Bien après, un autre incident de tir eut lieu, dû à la combustion trop lente de la bougie du système de mise à feu retardé à bougie, et breveté SSP. Antoine redescend prudemment, la bouche ouverte, on ne sait jamais, au gouffre Jean-Bernard. On se l'imagine approchant du lieu fatidique en rampant sur la pointe des pieds. Il arrive juste au moment précis où le ressort fait basculer la bougie dont la flamme allume devant ses yeux soupçonneux puis effarés la trop courte mèche lente ! Mieux que dans les dessins animés de « Bip Bip et du coyote » où les protagonistes flirtent avec le mur du son, Antoine remonte en vol ascensionnel accéléré les deux puits, en rebondissant certainement au passage sur les parois, donc tous feux éteints... mais le feu au cul !... « Eclairez-moi ! Eclairez-moi ! » Quelle ne fût pas notre joie inénarrable de voir ce jour là notre digne et cher Antoine propulsé littéralement en l'air à la sortie du gouffre par le souffle de l'explosion, sain et sauf, mais en pièces détachées si j'ose dire : le cuissard pourfendu, la lampe acétylène sous-ballante mais suivant fort bien son propriétaire, comme par magie, à deux mètres de distance, telle un astéroïde fou ayant tenté de météoriser plusieurs fois sa planète et apparemment encore toute tressautante d'intentions belliqueuses, le casque brinqueballant comme un chien fidèle loin derrière son maître retenu par le tuyau élastique, puis coincé, soudainement décoincé et par les vertus du latex, décrivant une magnifique parabole élastique finale, le tout attaquant par surprise, traîtreusement, dans le dos, Antoine haletant qui se croyait sauvé... enfin ! De nouveau, oui, incroyable ! Un saut extraordinaire, sublime, digne de la médaille d'or des Jeux Olympiques !

Je me souviens de ces moments intemporels où, transformés en apprentis, nous l'aidions à fabriquer les échelles du club, dans le local de l'usine de M. Gramont, à Ste Colombe sur l'Hers, dans ce décor industriel de la fin du XIX° siècle. Ces journées d'hiver brouillardeuses où il tapait à la machine à écrire dans le petit bureau. L'odeur du buis, émanescente, celle des peignes en corne, la cachette de la clef, le vieux plancher récalcitrant à l'ouverture de la porte, le petit poêle, sa veste et son chapeau au portemanteau derrière la porte, des vieilleries des années 30 sur les murs humides et décolorés, le bureau près de la fenêtre et puis l'armoire au trésor : les archives du club, qui valaient bien Robinson Crusoë.

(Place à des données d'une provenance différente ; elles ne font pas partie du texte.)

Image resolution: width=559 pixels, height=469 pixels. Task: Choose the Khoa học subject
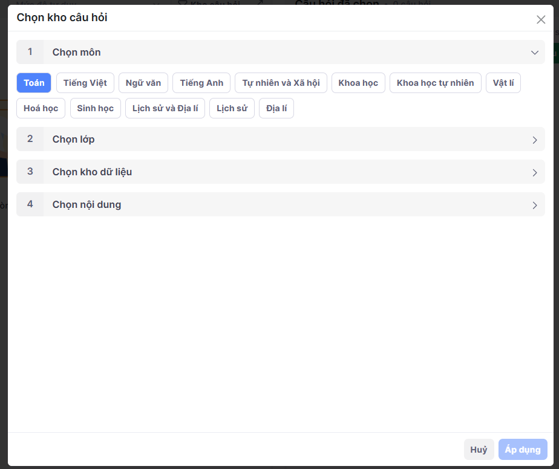(358, 83)
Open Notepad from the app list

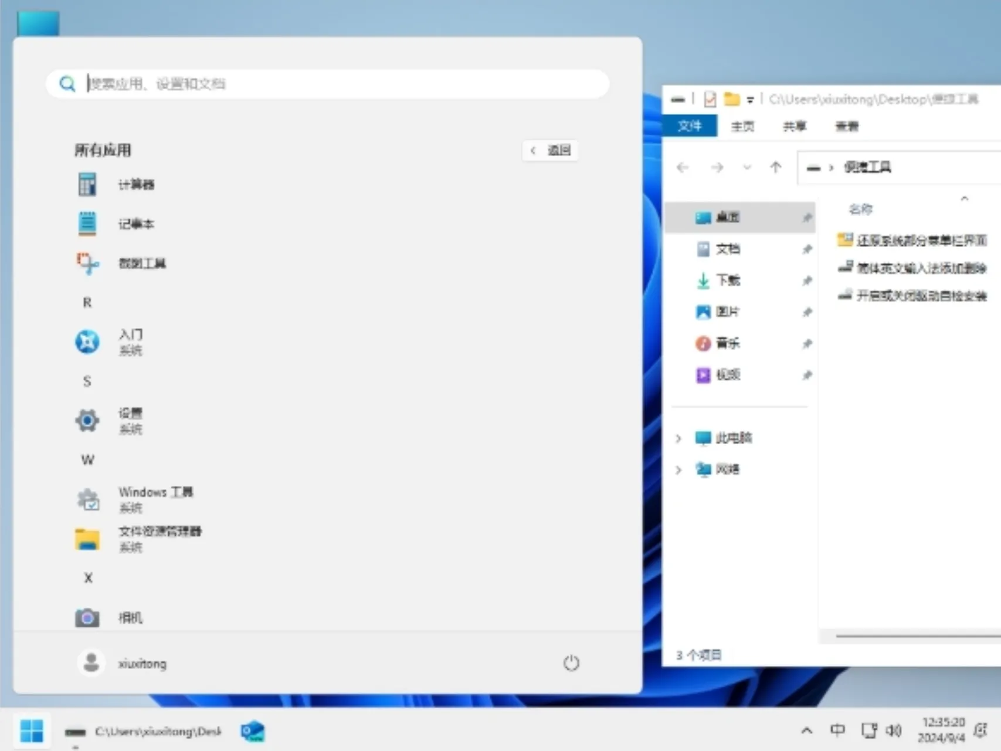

Ces moments joyeux, ces chants entonnés à pleine voix lors des repas de fête, ou bien à l'omelette pascale. Quand nous partions à 4 ou 5 heures du matin vers le mont la Frau, nous, tous les jeunes entassés à l'arrière de ta 404, c'était déjà partir loin, comme en expédition. Tu connaissais les sentiers magiques dans les buis, formant des forêts mystérieuses, qui nous menaient vers les lapiaz, les alpages, les sommets et les gouffres de nos rêves d'adolescents. Si des -1000 accessibles eussent existé, nul doute que vous, les anciens, Antoine, Georges et tous les autres, vous nous auriez ouvert la voie jusqu'au fond.

Antoine, la vue est belle depuis la montagne d'Alaric. Elle ne porte pas jusqu'en Extrême Orient, mais ces paysages sublimes, ces rivières souterraines, ces champs de perles des cavernes, je les vois aussi un peu pour vous, grâce à vous. Aller, passionnément, à la découverte de la nature, des autres, au-delà de soi.

Merci Antoine, bon voyage et chapeau... chapeau bas.